Tout à coup, une masse puissante émergea des eaux et bondit à la verticale. C’était la baleine.
La baleine, certes, est harponnée mais, songez-y, comment maîtriseriez-vous une fougueuse pouliche non rompue si elle n’avait qu’une corde attachée à la naissance de la queue.
J’ai vu, une fois, deux de ces monstres (des baleines), sans doute le mâle et la femelle, nager lentement l’un derrière l’autre, à moins de distance d’un ricochet du rivage (en Terre de Feu) où le hêtre étendait ses branches.
DARWIN.
Sciez! s’écria le second lorsque tournant la tête il vit les mâchoires béantes d’un immense cachalot à la proue de la pirogue la menaçant d’un destruction foudroyante. Sciez! Il y va de vos vies!
Gardez votre bonne humeur, mes gars, ayez du cœur au ventre,
Tandis que l’audacieux harponneur pique la baleine!

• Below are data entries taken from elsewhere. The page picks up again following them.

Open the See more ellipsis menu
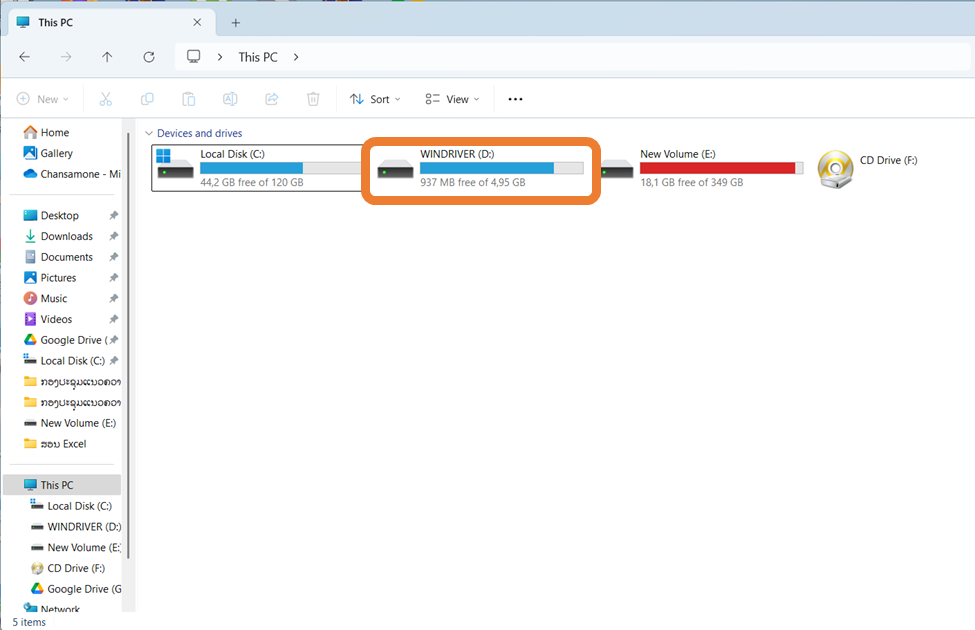This screenshot has width=975, height=630. [516, 99]
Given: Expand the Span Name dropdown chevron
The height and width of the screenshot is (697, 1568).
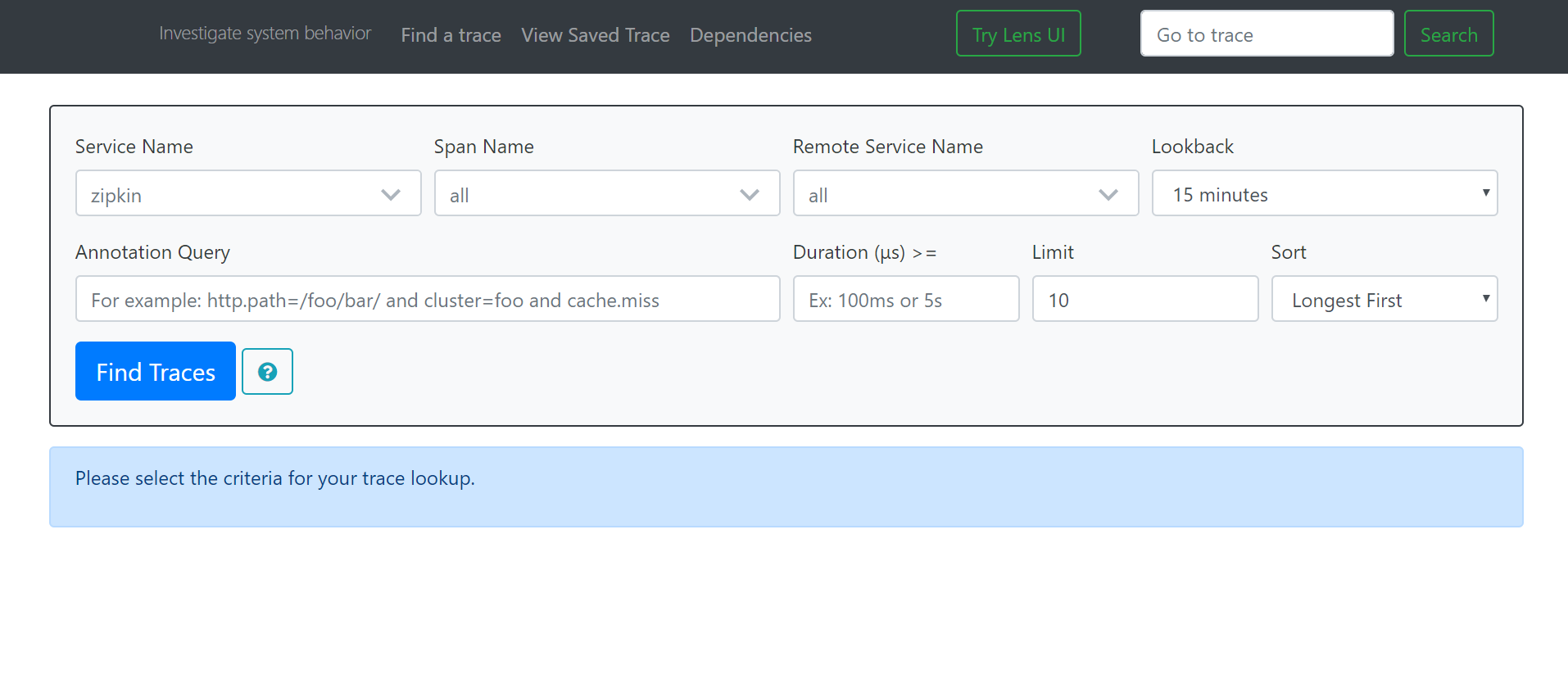Looking at the screenshot, I should pyautogui.click(x=749, y=195).
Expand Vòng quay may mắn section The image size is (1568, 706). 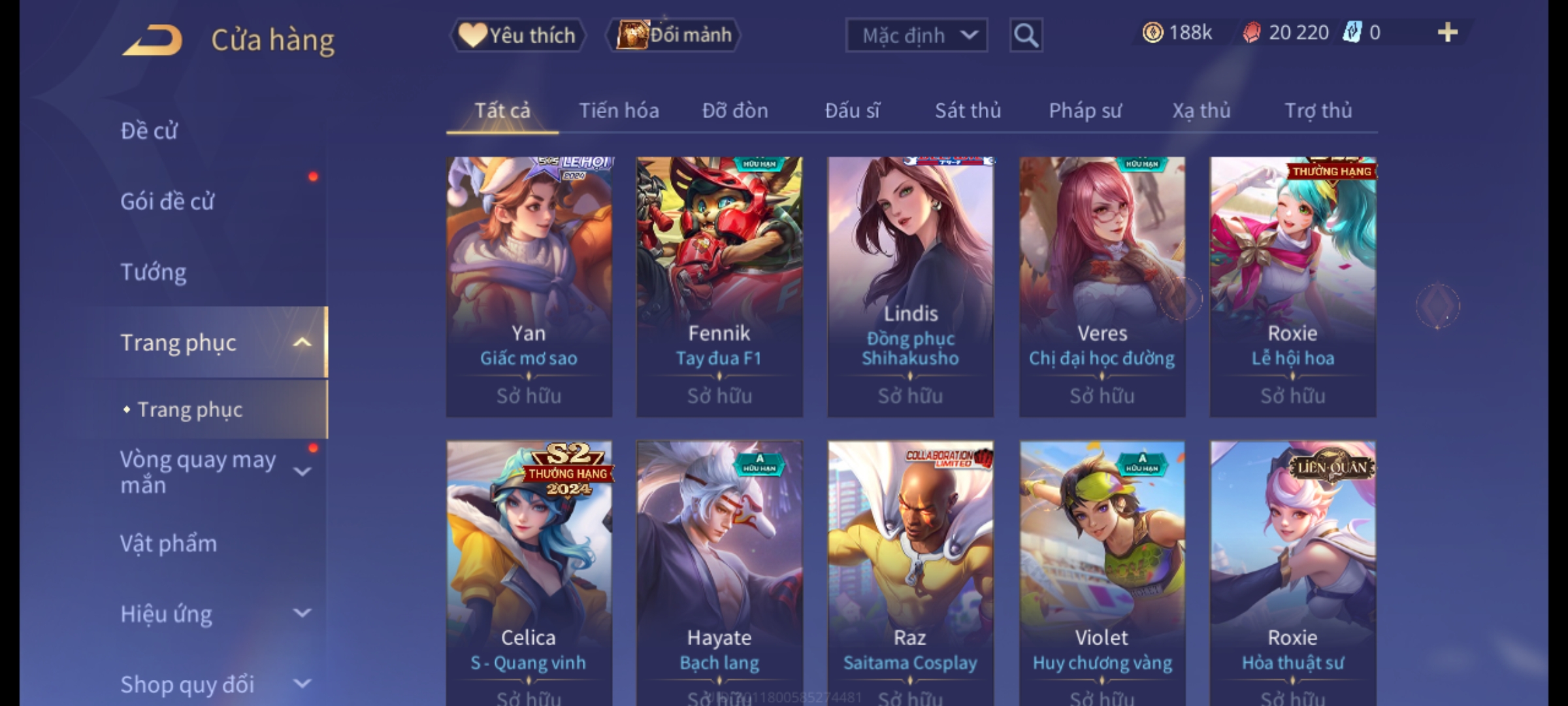pyautogui.click(x=302, y=471)
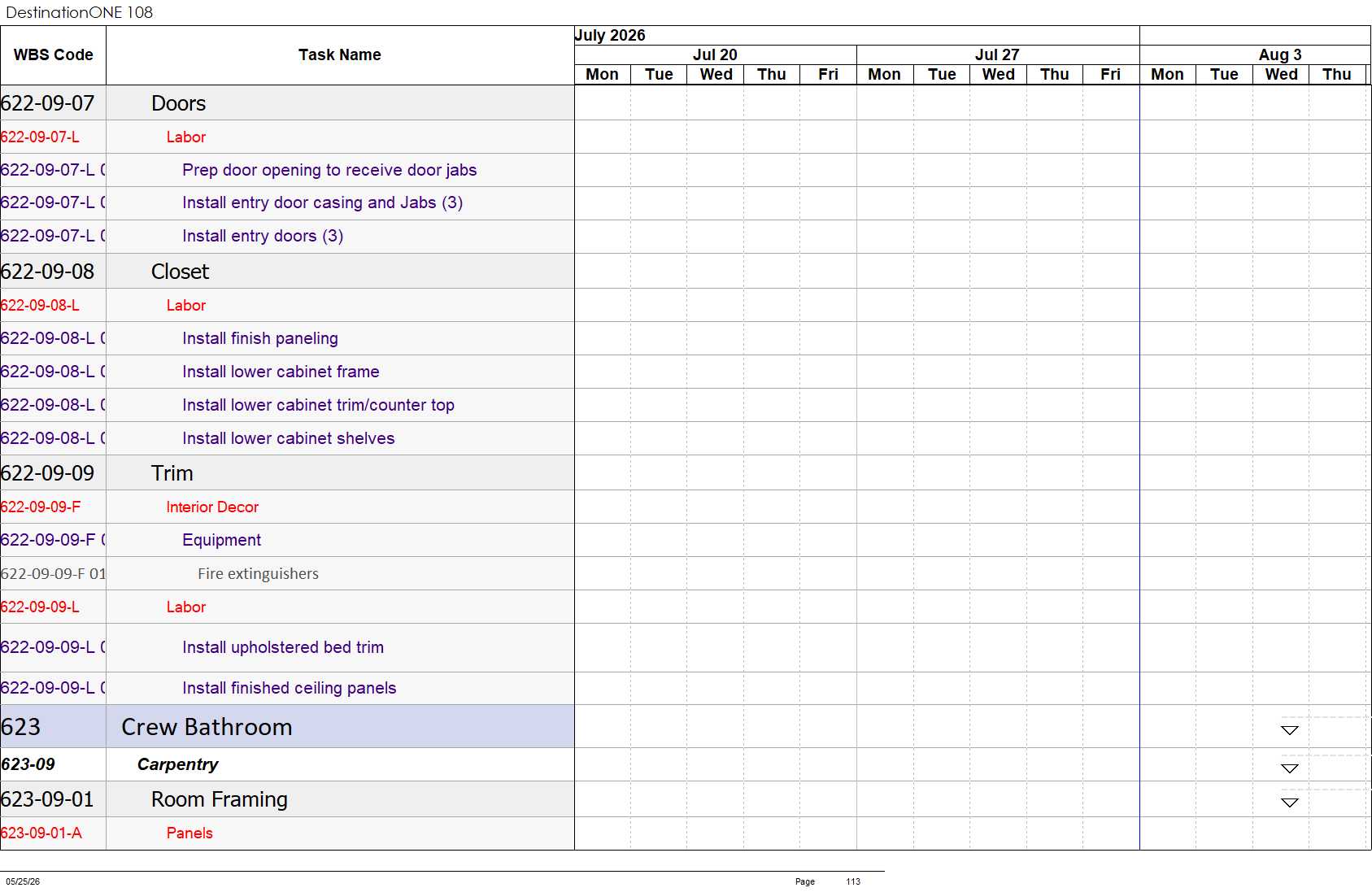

Ô le vieux et fier cachalot, dans tempête et la rafale
Sera dans son Océan natal un géant de puissance
Là où la puissance fait loi
Et sera roi de la mer infinie.
CHAPITRE I
Appelez-moi Ismaël. Voici quelques années – peu importe combien – le porte-monnaie vide ou presque, rien ne me retenant à terre, je songeai à naviguer un peu et à voir l’étendue liquide du globe. C’est une méthode à moi pour secouer la mélancolie et rajeunir le sang. Quand je sens s’abaisser le coin de mes lèvres, quand s’installe en mon âme le crachin d’un humide novembre, quand je me surprends à faire halte devant l’échoppe du fabricant de cercueils et à emboîter le pas à tout enterrement que je croise, et, plus particulièrement, lorsque mon hypocondrie me tient si fortement que je dois faire appel à tout mon sens moral pour me retenir de me ruer délibérément dans la rue, afin d’arracher systématiquement à tout un chacun son chapeau… alors, j’estime qu’il est grand temps pour moi de prendre la mer. Cela me tient lieu de balle et de pistolet. Caton se lance contre son épée avec un panache philosophique, moi, je m’embarque tranquillement. Il n’y a là rien de surprenant. S’ils en étaient conscients, presque tous les hommes ont, une fois ou l’autre, nourri, à leur manière, envers l’Océan, des sentiments pareils aux miens.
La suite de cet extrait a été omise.